Given passage
────────────────────

In this study, the researchers induced an artificial stress response by overproducing the active form of heat shock factor protein 1 (HSF1), a transcription factor protein that is the main trigger for this heat shock response. The results confirmed that shocking bronchial epithelial cells, the target cell type in cystic fibrosis, bind and degrade the deficient CFTR. Thus, it seems that heat shock response contributes for the development of cystic fibrosis. Moreover, these cells that contain the deficient CFTR developed an exacerbated heat shock response triggered by the presence of the misfolding CFTR proteins. When the production of deficient CFTR was inhibited in these cells, the heat shock response features returned to normal. The researchers found that inhibiting the HSF1 activity reduced the binding of deficient CFTR by the chaperones, allowing more protein to reach the cellular membrane and perform its activity, i.e. regulate the levels of chloride.
Dr. Jeffrey M. Beekman and Johanna F. Dekkers used “organoids,” aggregates of tissue obtained from patients with cystic fibrosis , as a cystic fibrosis model to inhibit HSF1 with the triptolide, a diterpenoid compound with an activity against mouse models of polycystic kidney, and VX-809, a potential drug for the treatment of cystic fibrosis. Both drugs showed a potent combined effect leading to a significant reduction in disease symptoms when compared to treatment with VX-809.

────────────────────

Information supplied
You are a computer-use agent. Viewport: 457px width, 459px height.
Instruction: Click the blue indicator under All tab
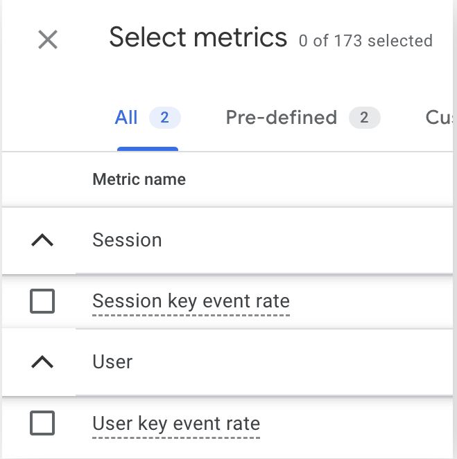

────────────────────

Required action
In the cystic fibrosis passage, take everything from "Dr. Jeffrey M." down to "treatment with VX-809." and substitute "celastrol" for "triptolide". The data have no connection to the cystic fibrosis passage.

Result of this exercise
Dr. Jeffrey M. Beekman and Johanna F. Dekkers used “organoids,” aggregates of tissue obtained from patients with cystic fibrosis , as a cystic fibrosis model to inhibit HSF1 with the celastrol, a diterpenoid compound with an activity against mouse models of polycystic kidney, and VX-809, a potential drug for the treatment of cystic fibrosis. Both drugs showed a potent combined effect leading to a significant reduction in disease symptoms when compared to treatment with VX-809.